WHAT IF Bob had lived? What if there had been no accident? "I've thought about that a lot. Reality would have caught up with him pretty soon. All these years we'd talked about it, 'Oh, we'll both go to medical school, we'll both be doctors, it'll be a great life.' But I knew that he was not going to get into medical school. Maybe he would have gone to work as an EMT somewhere, kind of working part-time. Just sort of rolling along, I think that's where he'd be right now. But you have to be careful with Bob. I used to think he was always going down the tubes, and then he'd come up with something that was very ambitious, and do something I was pretty amazed at."

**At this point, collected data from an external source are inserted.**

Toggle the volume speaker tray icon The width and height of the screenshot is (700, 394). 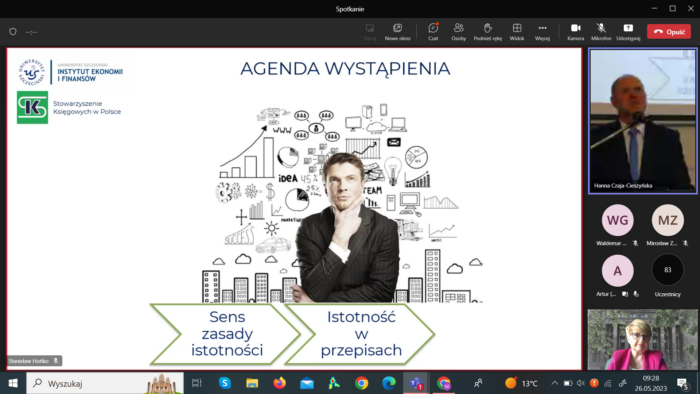coord(580,383)
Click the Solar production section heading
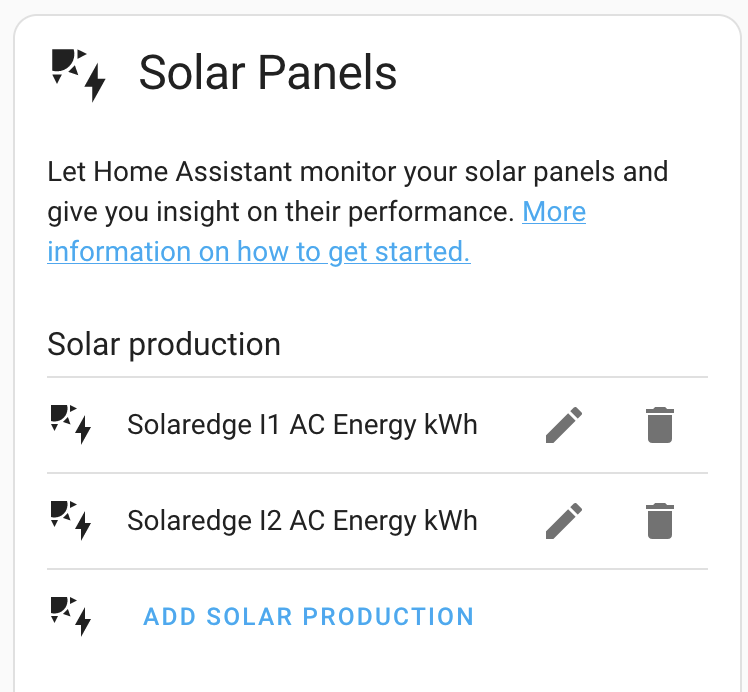 [x=164, y=344]
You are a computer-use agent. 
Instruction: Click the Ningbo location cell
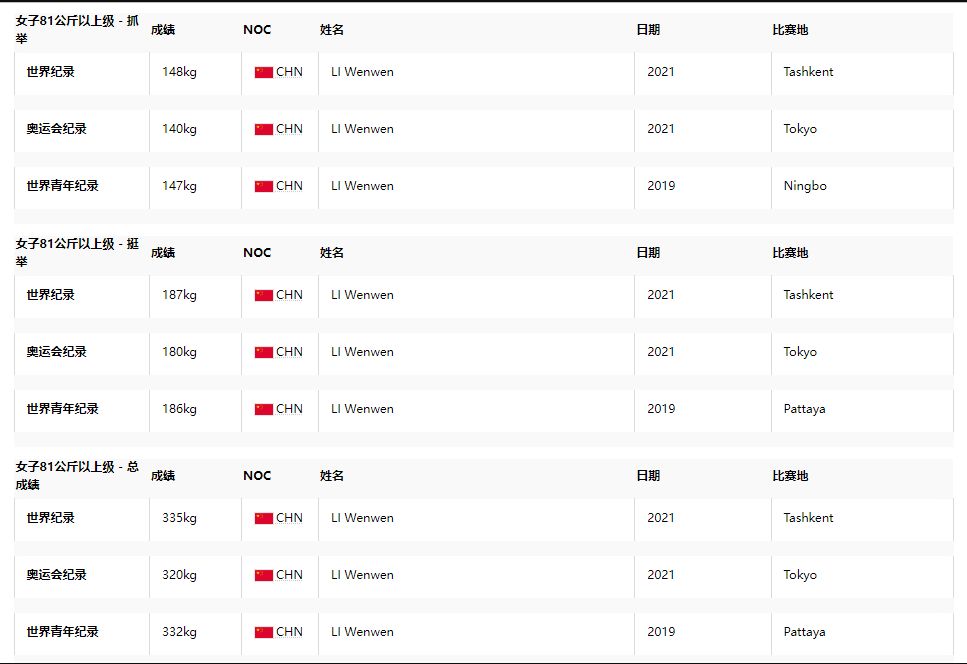click(x=805, y=186)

Jim describes the older professional ski patrolmen he knows as "rural, crusty guys," and he doubts Bob could have long tolerated professional patrolling. "Bob was not a rural, middle-class type guy. He had very expensive tastes, he was very cosmopolitan. He loved good food and he knew a lot about good wine. It might be something that he could identify with as a goal, similar to the 'move out of the East Coast, go to Colorado, get back to nature' type thing. But he wouldn't have been happy in a rural environment, he liked too many big-city things.

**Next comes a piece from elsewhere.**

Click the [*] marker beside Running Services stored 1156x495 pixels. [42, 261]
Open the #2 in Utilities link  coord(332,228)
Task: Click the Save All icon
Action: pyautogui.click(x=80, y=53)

"Besides, I know some guys who have been professional ski patrolmen for about 12 years, and my honest opinion is that a lot of those guys are just going nowhere. There's nothing romantic about it. It's a job. You sit most of the day and play cards or backgammon or something, and by springtime everybody's on everybody else's nerves.

"BOB'S DEATH was the omega of that experience. If he hadn't died it would have been like everything else in life, it just would have faded away. That chapter of my life was notable in that it was very enjoyable, I was very involved, and it had a very definite end."

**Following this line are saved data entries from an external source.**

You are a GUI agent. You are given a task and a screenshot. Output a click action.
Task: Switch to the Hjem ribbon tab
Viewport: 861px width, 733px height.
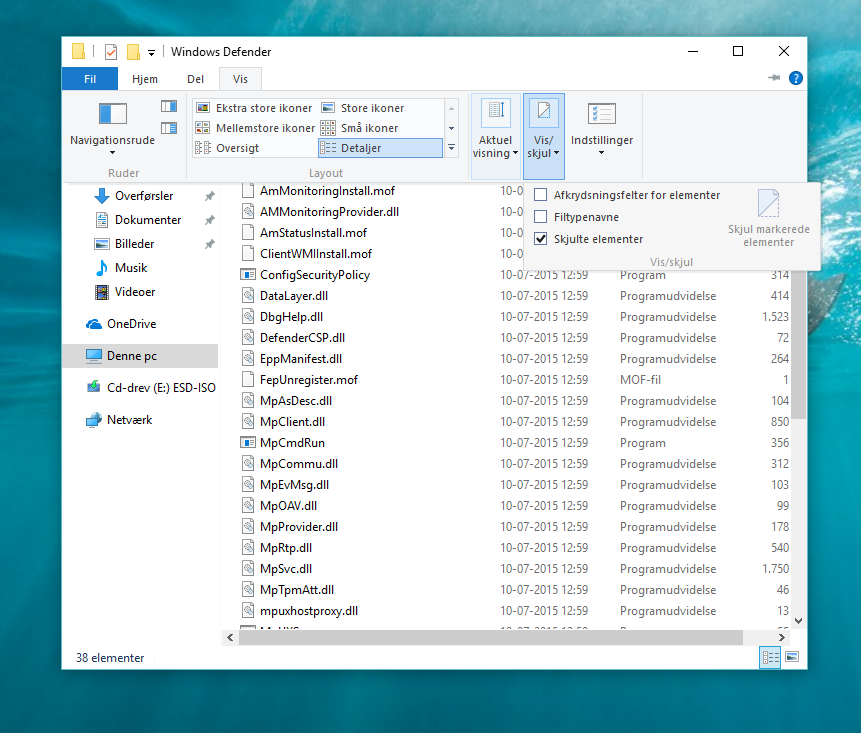coord(145,78)
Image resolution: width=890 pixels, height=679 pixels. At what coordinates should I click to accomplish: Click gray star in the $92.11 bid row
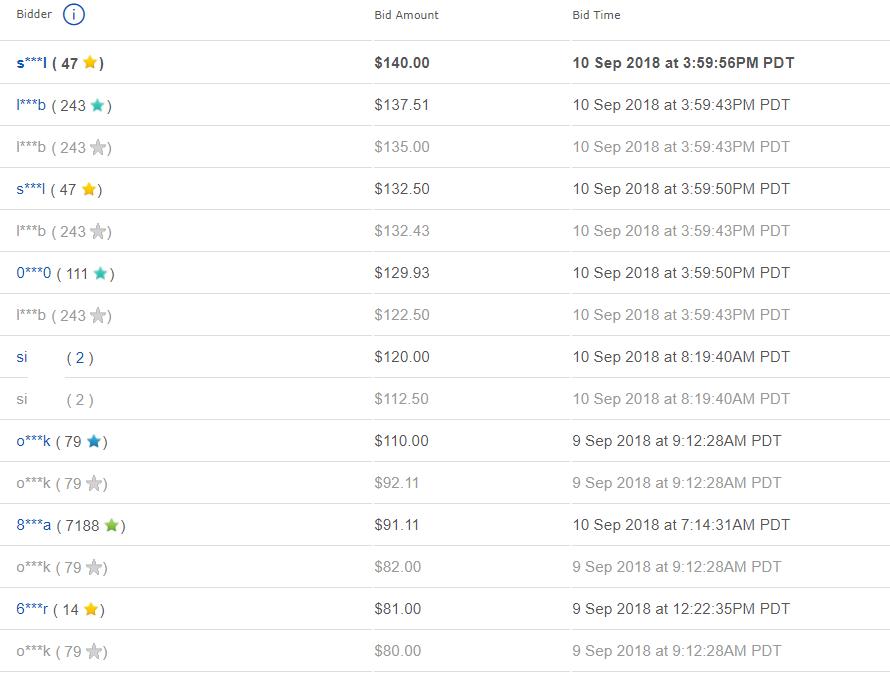pyautogui.click(x=94, y=483)
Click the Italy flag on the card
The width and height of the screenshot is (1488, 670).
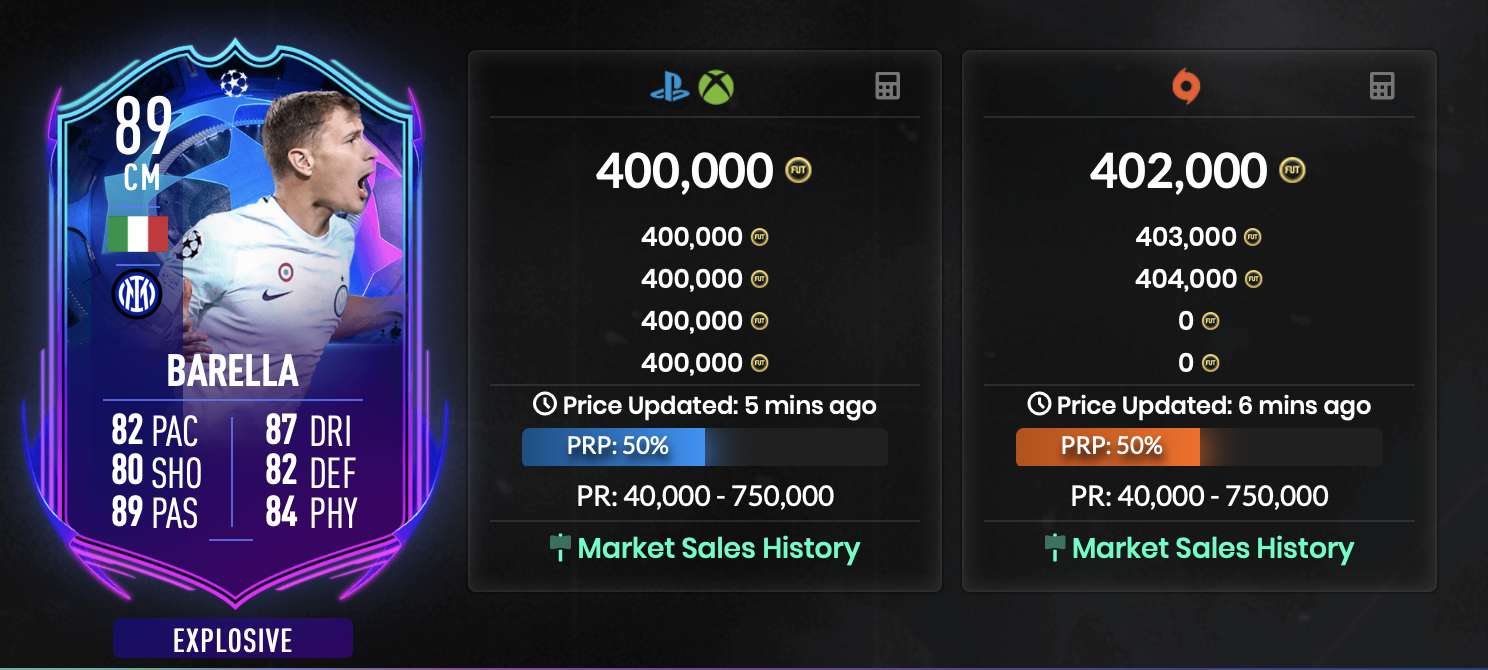137,233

After the omega, the wind resumed and scattered the old Winter Park juniors. Joe Ward is an EMT and an ambulance attendant; he's also worked as a keypuncher, and for a while he sold peanuts and eggs wholesale. Barry Buckman is a construction worker and his sister Linda is a Bible freak at Colorado College. Paul Muffly and Lindy Moon are both pre-meds at CU; Lisa Norling and Bill Heiss are also at CU, where she is studying physical therapy and he is studying partying. Gale Lehman is a circus clown, Jim believes. Charlie Thompson, who was a professional ski patrolman at the time the Telluride picture was taken, is still a professional ski patrolman. On July 1, 1976, Jim Baldwin skied off a permanent snowfield atop Mount Epworth into a pile of rocks, fracturing his skull; he died half an hour later. Mary Ann McGerry, Diane Hanna, Jim Warner and Peter Fader are all in school. Debbie Moon is engaged to be married. New people spend their weekends in the patrol shack now.

Jim keeps in touch with Mary Lyn. He is still a senior patrolman at Winter Park, and he skis there every Christmas and every spring, taking injured skiers gently down the mountain, cradled behind him in an aluminum toboggan that whispers as it rocks through the snow. Mary Lyn and Jim talk late into the evening in his cabin sometimes, then hug and say goodnight. Mary Lyn drives off in her Vega. Jim trudges through the snow to his Jeep and connects an extension cord to the plug sticking out of the grille, starting a heater which will keep the engine warm all night. Without heat, the engine freezes tight in the bitter-cold thin mountain air. Jim puts his ear to the metal hood and stays very still, listening for the sounds that will tell him the heater is working. He knows that unless he is careful, he will not ski tomorrow, and he wants to, very much.